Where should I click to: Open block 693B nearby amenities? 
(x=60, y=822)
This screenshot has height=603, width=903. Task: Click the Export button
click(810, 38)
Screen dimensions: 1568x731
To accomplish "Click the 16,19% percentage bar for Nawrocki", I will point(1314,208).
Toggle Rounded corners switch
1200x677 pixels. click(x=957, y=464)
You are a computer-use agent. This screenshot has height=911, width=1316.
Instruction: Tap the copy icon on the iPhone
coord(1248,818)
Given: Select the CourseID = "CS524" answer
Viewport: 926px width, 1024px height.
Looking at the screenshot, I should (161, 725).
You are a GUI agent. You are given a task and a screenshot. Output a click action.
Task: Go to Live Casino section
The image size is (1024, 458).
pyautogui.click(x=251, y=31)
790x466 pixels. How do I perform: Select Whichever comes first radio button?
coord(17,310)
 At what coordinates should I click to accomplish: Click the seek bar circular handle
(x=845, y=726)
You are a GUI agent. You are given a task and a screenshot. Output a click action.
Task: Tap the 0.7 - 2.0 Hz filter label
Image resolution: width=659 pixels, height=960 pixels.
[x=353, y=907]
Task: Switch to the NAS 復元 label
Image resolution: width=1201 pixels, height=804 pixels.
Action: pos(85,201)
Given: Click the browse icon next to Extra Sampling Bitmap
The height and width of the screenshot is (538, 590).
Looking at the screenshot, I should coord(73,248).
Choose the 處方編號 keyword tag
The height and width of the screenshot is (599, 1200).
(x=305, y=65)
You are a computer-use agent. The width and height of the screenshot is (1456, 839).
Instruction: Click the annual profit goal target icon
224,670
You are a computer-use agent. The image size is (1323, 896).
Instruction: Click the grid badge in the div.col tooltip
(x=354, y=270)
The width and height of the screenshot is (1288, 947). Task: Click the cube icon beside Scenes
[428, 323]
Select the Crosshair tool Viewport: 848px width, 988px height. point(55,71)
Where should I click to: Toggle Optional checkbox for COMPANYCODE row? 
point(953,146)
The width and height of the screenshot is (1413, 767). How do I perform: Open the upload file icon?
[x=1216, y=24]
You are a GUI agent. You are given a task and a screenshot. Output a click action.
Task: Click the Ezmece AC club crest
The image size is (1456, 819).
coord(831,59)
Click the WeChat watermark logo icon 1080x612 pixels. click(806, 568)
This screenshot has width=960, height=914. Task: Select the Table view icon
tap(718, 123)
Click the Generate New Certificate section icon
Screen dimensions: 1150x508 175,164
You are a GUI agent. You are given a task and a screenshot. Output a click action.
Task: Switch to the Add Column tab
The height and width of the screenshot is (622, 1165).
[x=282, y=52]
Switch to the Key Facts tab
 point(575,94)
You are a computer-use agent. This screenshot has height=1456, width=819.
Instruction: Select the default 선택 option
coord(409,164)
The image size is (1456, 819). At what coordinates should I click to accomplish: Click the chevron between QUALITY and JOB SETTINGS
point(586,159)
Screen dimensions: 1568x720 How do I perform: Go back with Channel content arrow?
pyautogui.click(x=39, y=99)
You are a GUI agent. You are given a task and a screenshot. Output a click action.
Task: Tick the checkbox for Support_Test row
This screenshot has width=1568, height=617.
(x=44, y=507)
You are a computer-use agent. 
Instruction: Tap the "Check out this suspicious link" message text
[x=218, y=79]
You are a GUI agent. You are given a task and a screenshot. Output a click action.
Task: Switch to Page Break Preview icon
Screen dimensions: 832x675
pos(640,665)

* _REQUIRED WORK_:
Exactly as it appears above, retype the material in full.

* _ANSWER SECTION_:
Where should I click to: Open block 693B nearby amenities? 
(x=60, y=822)
This screenshot has height=603, width=903. Task: Click the Export button
click(810, 38)
Screen dimensions: 1568x731
To accomplish "Click the 16,19% percentage bar for Nawrocki", I will point(1314,208).
Toggle Rounded corners switch
1200x677 pixels. click(x=957, y=464)
You are a computer-use agent. This screenshot has height=911, width=1316.
Instruction: Tap the copy icon on the iPhone
coord(1248,818)
Given: Select the CourseID = "CS524" answer
Viewport: 926px width, 1024px height.
Looking at the screenshot, I should (161, 725).
You are a GUI agent. You are given a task and a screenshot. Output a click action.
Task: Go to Live Casino section
The image size is (1024, 458).
pyautogui.click(x=251, y=31)
790x466 pixels. How do I perform: Select Whichever comes first radio button?
coord(17,310)
 At what coordinates should I click to accomplish: Click the seek bar circular handle
(x=845, y=726)
You are a GUI agent. You are given a task and a screenshot. Output a click action.
Task: Tap the 0.7 - 2.0 Hz filter label
Image resolution: width=659 pixels, height=960 pixels.
[x=353, y=907]
Task: Switch to the NAS 復元 label
Image resolution: width=1201 pixels, height=804 pixels.
Action: pos(85,201)
Given: Click the browse icon next to Extra Sampling Bitmap
The height and width of the screenshot is (538, 590).
Looking at the screenshot, I should coord(73,248).
Choose the 處方編號 keyword tag
The height and width of the screenshot is (599, 1200).
(x=305, y=65)
You are a computer-use agent. The width and height of the screenshot is (1456, 839).
Instruction: Click the annual profit goal target icon
224,670
You are a computer-use agent. The image size is (1323, 896).
Instruction: Click the grid badge in the div.col tooltip
(x=354, y=270)
The width and height of the screenshot is (1288, 947). Task: Click the cube icon beside Scenes
[428, 323]
Select the Crosshair tool Viewport: 848px width, 988px height. point(55,71)
Where should I click to: Toggle Optional checkbox for COMPANYCODE row? 
point(953,146)
The width and height of the screenshot is (1413, 767). How do I perform: Open the upload file icon?
[x=1216, y=24]
You are a GUI agent. You are given a task and a screenshot. Output a click action.
Task: Click the Ezmece AC club crest
The image size is (1456, 819).
coord(831,59)
Click the WeChat watermark logo icon 1080x612 pixels. click(806, 568)
This screenshot has width=960, height=914. Task: Select the Table view icon
tap(718, 123)
Click the Generate New Certificate section icon
Screen dimensions: 1150x508 175,164
You are a GUI agent. You are given a task and a screenshot. Output a click action.
Task: Switch to the Add Column tab
The height and width of the screenshot is (622, 1165).
[x=282, y=52]
Switch to the Key Facts tab
 point(575,94)
You are a computer-use agent. This screenshot has height=1456, width=819.
Instruction: Select the default 선택 option
coord(409,164)
The image size is (1456, 819). At what coordinates should I click to accomplish: Click the chevron between QUALITY and JOB SETTINGS
point(586,159)
Screen dimensions: 1568x720 How do I perform: Go back with Channel content arrow?
pyautogui.click(x=39, y=99)
You are a GUI agent. You are given a task and a screenshot. Output a click action.
Task: Tick the checkbox for Support_Test row
This screenshot has width=1568, height=617.
(x=44, y=507)
You are a computer-use agent. 
Instruction: Tap the "Check out this suspicious link" message text
[x=218, y=79]
You are a GUI agent. You are given a task and a screenshot. Output a click action.
Task: Switch to Page Break Preview icon
Screen dimensions: 832x675
pos(640,665)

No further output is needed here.